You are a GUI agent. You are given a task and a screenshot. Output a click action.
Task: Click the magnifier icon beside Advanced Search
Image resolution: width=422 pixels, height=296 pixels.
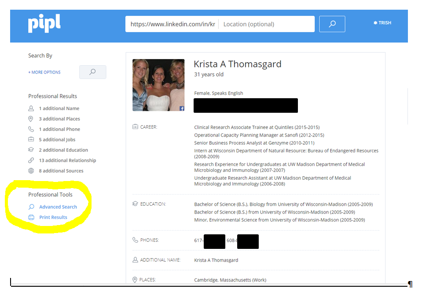(x=31, y=207)
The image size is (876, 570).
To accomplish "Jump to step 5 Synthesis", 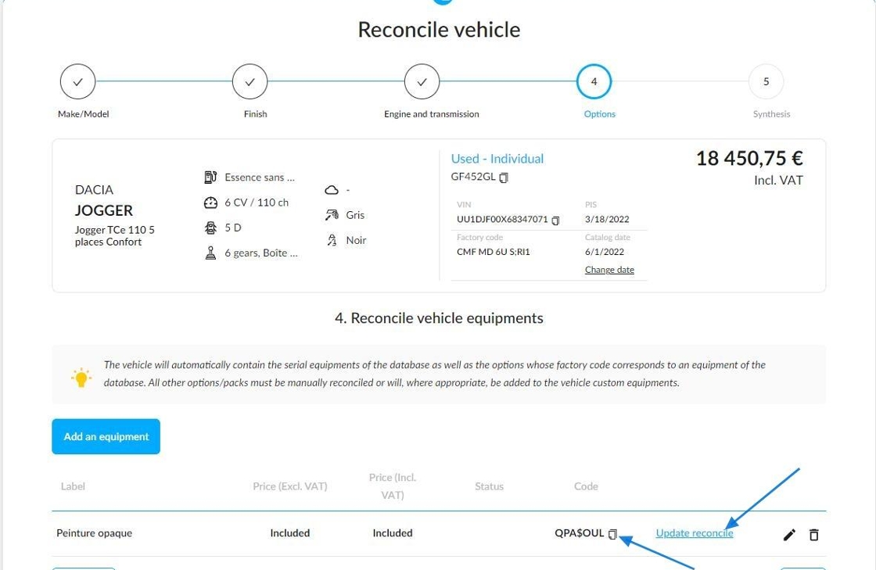I will pos(766,81).
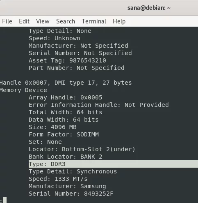Click the Error Information Handle line

coord(99,105)
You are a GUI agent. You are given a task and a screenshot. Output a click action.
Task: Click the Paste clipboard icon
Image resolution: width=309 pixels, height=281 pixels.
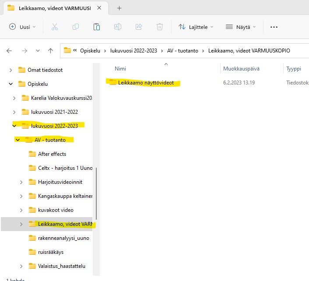pos(97,27)
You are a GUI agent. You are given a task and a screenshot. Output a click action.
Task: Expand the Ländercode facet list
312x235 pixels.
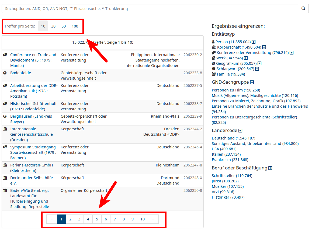pos(240,131)
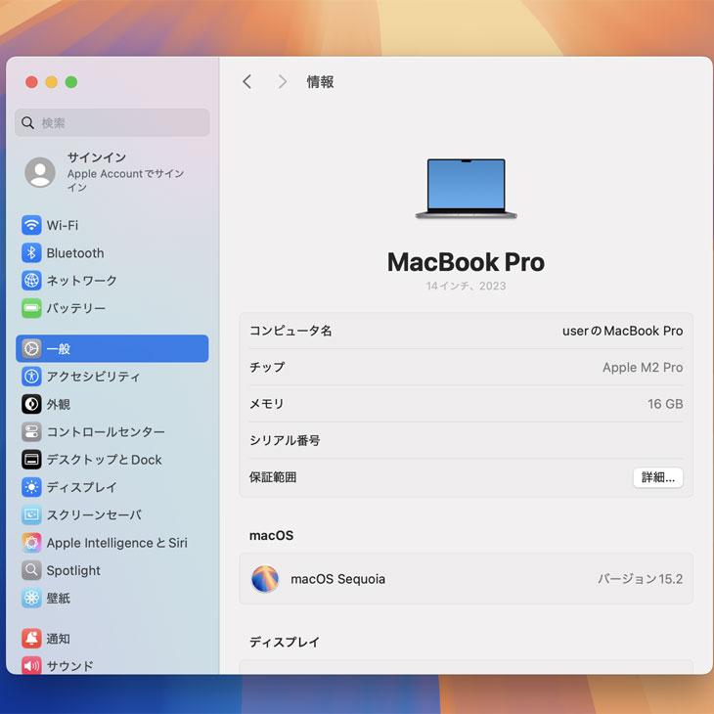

────────────────────

Your objective ::
Transcribe the lines that run from the line bearing "Task: Expand the Ländercode facet list" through the last line of the data. Keep the wording exact and leave out every picture.

Output for this task ::
Task: Expand the Ländercode facet list
312x235 pixels.
pos(240,131)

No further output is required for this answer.